**WORK INSTRUCTION**
Tally the lines in the data below that contain the string "styles" and reply with that number alone.

**INFORMATION SHOWN**
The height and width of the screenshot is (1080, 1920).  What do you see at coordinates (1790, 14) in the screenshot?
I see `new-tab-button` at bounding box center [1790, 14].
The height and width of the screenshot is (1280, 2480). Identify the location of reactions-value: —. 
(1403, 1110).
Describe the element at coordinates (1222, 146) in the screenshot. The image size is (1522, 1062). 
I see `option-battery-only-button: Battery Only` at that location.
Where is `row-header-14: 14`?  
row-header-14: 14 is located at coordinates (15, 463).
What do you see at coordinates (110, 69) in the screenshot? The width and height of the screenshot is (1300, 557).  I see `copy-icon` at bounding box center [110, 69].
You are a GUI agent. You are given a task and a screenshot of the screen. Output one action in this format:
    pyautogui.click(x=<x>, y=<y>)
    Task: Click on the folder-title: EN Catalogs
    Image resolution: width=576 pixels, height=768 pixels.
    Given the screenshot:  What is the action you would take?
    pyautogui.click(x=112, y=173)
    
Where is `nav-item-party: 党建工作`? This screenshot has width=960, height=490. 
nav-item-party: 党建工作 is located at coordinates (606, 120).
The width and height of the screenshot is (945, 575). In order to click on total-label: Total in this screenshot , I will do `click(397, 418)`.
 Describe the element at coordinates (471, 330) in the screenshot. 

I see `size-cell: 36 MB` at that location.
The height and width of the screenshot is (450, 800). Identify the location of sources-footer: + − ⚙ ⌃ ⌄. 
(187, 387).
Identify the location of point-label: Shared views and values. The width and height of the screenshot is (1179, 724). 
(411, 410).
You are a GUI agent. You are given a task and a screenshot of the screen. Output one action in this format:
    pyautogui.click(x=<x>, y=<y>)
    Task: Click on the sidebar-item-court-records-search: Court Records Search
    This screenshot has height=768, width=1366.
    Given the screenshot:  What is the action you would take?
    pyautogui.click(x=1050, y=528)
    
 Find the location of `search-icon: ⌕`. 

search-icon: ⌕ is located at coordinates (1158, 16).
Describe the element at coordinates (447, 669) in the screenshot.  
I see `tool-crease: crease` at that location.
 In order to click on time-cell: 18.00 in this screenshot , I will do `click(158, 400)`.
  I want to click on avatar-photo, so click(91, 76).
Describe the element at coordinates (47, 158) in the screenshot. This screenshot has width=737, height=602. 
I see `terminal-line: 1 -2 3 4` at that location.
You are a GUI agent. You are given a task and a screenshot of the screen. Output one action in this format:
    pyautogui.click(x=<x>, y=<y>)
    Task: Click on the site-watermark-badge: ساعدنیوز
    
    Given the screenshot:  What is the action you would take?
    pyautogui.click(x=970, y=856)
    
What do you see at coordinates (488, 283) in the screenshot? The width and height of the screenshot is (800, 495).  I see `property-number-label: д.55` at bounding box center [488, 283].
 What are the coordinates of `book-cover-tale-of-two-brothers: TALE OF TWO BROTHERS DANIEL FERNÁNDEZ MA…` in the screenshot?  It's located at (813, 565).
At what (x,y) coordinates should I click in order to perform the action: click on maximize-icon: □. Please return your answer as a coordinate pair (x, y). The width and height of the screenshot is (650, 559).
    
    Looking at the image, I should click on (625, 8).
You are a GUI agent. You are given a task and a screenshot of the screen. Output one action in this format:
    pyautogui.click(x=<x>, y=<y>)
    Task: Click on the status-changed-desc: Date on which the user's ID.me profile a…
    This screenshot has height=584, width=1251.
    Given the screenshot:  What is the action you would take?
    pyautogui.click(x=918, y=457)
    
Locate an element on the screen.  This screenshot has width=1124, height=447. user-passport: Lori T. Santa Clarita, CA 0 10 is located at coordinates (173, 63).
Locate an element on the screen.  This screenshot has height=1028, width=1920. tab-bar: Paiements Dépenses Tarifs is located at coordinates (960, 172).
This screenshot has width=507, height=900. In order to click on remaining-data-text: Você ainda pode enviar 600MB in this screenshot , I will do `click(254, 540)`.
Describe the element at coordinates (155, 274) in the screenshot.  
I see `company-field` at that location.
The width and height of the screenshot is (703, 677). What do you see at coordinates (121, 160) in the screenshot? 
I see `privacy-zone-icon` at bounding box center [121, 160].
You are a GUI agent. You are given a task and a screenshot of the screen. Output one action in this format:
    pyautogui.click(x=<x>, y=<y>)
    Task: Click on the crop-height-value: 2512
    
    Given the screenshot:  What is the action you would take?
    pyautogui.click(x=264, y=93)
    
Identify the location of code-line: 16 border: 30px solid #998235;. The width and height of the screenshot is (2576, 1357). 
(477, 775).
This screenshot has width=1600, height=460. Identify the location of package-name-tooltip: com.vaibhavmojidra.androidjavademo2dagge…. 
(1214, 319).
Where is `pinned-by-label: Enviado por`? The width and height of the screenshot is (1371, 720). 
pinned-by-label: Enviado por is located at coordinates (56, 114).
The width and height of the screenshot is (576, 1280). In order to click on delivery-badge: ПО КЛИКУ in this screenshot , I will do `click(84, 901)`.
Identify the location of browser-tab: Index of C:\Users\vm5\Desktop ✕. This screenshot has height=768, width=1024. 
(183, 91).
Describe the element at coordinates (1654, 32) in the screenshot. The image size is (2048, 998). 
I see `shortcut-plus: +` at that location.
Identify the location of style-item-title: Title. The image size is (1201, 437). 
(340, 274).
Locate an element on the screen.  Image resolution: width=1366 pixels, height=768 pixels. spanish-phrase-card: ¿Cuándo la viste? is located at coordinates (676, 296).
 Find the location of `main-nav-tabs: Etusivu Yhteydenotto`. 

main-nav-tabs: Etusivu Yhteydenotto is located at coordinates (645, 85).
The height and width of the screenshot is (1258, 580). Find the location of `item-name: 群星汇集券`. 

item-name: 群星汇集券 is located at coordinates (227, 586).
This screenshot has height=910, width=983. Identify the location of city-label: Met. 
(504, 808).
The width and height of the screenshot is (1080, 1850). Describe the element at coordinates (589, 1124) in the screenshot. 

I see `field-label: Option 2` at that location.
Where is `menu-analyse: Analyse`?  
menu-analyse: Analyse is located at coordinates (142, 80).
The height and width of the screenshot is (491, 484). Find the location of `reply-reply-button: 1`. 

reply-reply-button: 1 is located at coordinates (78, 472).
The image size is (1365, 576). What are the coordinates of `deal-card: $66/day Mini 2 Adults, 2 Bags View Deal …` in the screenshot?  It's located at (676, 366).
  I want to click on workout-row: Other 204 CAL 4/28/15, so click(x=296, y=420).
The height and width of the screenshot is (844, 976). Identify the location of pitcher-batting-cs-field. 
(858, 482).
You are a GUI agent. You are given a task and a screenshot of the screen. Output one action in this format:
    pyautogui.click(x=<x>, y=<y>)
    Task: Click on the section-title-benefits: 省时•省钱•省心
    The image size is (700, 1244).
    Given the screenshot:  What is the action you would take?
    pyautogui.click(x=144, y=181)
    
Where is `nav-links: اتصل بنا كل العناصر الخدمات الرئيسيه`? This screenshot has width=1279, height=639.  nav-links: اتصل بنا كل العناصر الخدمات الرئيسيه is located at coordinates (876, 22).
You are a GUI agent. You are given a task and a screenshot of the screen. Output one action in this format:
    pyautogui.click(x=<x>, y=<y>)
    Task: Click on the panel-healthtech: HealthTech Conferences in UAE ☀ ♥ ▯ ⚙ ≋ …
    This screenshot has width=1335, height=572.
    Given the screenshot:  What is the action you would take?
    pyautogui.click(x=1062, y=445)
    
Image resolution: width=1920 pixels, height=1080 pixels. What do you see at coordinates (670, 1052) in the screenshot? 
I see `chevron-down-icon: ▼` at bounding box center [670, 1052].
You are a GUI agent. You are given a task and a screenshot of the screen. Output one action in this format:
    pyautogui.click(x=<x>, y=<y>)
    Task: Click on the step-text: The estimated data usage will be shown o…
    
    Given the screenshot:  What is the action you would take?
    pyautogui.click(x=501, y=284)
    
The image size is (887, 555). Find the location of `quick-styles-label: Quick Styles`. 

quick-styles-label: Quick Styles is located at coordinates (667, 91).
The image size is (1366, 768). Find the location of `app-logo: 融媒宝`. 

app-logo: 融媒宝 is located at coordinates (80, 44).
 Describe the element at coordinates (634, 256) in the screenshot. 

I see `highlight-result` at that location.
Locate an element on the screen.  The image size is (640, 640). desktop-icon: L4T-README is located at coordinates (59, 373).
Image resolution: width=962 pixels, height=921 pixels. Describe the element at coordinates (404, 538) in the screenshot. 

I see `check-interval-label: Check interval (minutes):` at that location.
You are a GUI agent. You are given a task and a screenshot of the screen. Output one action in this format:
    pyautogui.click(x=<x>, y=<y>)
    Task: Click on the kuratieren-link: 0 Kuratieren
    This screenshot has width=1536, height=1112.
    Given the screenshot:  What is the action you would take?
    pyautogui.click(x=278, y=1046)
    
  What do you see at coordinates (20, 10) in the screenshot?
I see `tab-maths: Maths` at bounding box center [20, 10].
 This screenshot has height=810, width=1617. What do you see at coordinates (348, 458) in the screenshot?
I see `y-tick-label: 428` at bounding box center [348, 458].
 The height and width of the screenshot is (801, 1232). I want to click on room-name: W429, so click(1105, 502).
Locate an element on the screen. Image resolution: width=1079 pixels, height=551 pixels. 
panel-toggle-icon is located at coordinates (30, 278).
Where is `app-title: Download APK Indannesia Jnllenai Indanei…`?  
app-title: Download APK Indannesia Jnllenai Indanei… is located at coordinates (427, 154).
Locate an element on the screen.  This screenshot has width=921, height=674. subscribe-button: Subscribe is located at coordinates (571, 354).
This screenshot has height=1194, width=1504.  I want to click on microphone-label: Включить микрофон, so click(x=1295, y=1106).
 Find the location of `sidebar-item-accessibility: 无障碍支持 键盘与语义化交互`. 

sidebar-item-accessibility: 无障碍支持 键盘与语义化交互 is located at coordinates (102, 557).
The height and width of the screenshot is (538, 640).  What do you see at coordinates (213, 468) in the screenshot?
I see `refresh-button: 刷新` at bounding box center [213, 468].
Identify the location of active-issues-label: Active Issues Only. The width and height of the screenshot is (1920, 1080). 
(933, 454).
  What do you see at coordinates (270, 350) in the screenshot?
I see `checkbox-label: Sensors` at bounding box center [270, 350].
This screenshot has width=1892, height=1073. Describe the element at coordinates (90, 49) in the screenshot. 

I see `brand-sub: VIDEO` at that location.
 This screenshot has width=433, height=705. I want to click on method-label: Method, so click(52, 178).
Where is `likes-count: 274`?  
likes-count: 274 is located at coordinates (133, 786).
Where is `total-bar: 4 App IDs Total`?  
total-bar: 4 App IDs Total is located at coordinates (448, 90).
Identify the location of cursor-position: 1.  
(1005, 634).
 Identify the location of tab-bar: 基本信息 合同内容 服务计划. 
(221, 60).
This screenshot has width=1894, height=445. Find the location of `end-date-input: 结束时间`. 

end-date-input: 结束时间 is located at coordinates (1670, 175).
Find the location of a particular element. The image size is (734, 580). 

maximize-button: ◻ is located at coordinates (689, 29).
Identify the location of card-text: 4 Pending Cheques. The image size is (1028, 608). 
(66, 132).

**EXERCISE SOLUTION**
2